— start —

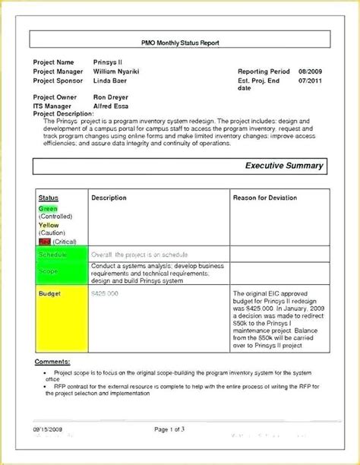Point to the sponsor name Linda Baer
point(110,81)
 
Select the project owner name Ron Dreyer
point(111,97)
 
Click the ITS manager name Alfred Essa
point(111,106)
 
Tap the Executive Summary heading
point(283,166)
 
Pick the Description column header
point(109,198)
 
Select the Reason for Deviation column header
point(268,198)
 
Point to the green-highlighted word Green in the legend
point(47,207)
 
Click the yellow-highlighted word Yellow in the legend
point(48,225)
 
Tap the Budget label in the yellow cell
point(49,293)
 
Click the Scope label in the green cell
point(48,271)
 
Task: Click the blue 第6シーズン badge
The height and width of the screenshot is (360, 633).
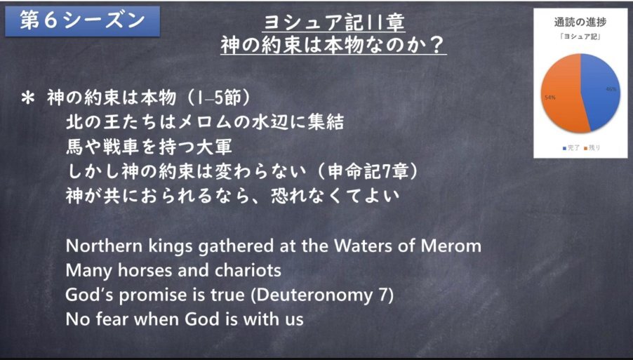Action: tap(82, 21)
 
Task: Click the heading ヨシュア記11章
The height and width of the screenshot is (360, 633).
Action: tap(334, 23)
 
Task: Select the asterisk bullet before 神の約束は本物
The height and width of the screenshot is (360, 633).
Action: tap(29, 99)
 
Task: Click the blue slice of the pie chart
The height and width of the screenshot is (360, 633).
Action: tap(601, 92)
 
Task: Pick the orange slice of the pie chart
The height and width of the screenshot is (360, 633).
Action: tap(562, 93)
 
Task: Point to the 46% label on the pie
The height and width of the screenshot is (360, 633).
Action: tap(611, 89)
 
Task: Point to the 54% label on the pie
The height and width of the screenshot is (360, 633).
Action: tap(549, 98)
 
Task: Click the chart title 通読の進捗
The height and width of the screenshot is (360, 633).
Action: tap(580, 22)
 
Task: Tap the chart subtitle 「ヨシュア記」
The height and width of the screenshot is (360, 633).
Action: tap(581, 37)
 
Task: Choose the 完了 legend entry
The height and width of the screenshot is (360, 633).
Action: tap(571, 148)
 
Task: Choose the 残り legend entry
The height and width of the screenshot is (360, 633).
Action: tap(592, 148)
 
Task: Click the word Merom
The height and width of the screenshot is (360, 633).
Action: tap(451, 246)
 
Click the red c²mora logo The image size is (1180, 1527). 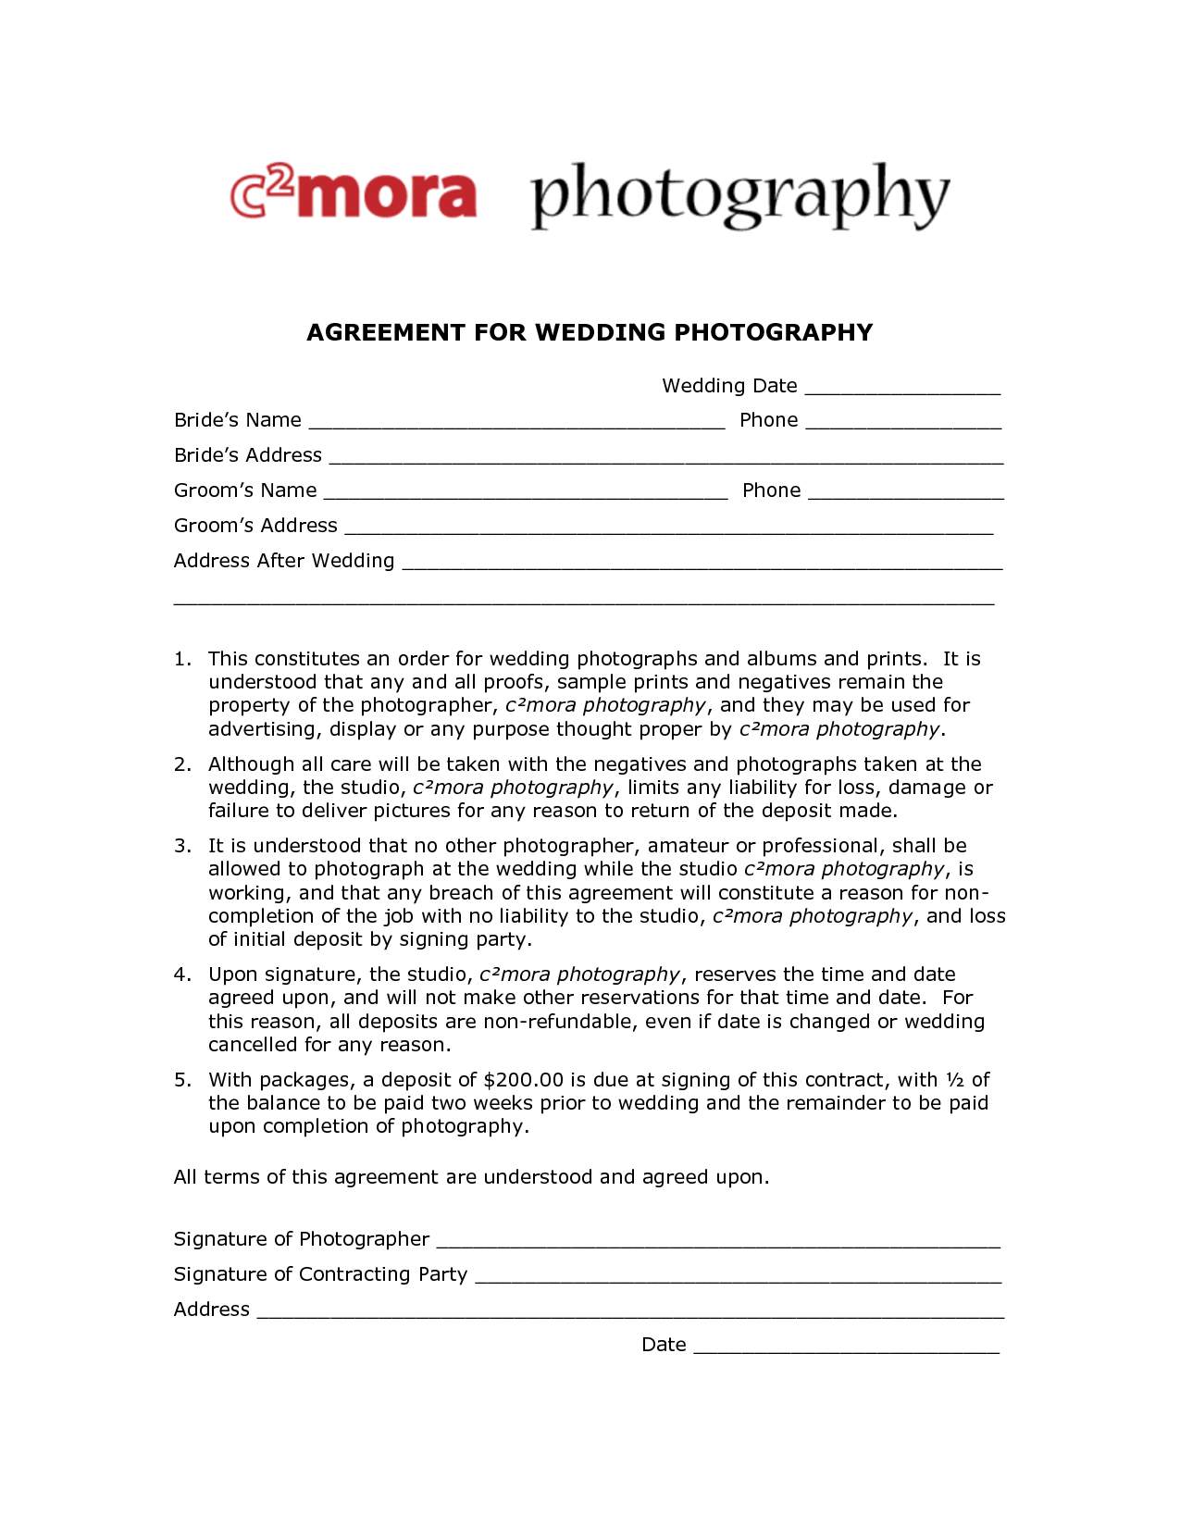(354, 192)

— end —
— start —

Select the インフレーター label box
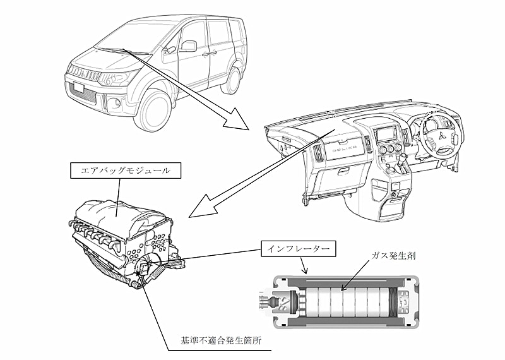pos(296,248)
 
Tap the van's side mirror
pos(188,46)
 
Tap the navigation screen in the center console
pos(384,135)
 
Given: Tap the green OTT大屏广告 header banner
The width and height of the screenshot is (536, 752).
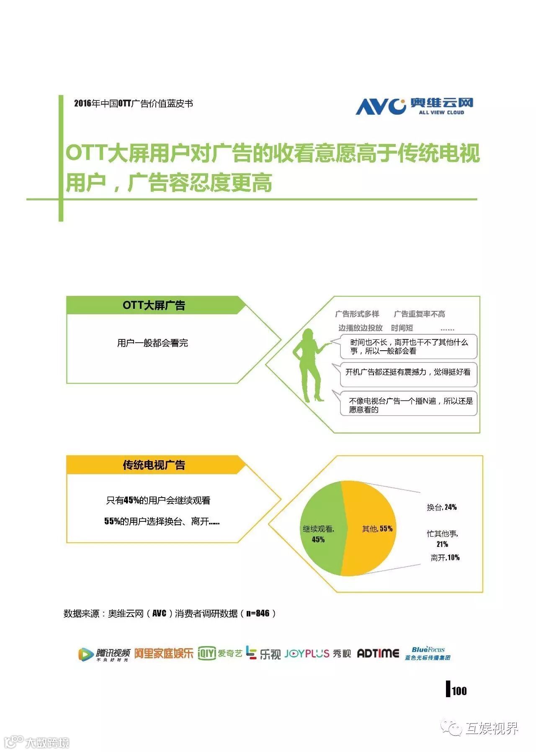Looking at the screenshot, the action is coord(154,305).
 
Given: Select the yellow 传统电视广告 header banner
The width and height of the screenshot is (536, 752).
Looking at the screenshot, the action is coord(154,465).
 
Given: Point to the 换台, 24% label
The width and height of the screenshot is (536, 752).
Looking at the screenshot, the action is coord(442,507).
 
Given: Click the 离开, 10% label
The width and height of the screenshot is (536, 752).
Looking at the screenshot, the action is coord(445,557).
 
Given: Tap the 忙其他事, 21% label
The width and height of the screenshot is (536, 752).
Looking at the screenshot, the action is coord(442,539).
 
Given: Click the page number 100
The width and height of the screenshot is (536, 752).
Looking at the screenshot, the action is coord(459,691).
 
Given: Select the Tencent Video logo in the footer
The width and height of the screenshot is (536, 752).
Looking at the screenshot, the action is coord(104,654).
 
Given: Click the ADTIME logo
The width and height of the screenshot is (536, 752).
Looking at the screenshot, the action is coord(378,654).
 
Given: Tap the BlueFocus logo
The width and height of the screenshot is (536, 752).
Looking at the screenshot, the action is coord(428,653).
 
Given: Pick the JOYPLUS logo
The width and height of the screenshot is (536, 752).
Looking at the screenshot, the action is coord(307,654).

— end —

Do this
Render the section of the items that opens with the line containing "Point to the sponsor name Linda Baer" and closes with the line containing "point(109,198)", both lines included, as a JSON list of strings, one string per line and blank lines omitted. Omit the pictures from the output.

Output below
[
  "Point to the sponsor name Linda Baer",
  "point(110,81)",
  "Select the project owner name Ron Dreyer",
  "point(111,97)",
  "Click the ITS manager name Alfred Essa",
  "point(111,106)",
  "Tap the Executive Summary heading",
  "point(283,166)",
  "Pick the Description column header",
  "point(109,198)"
]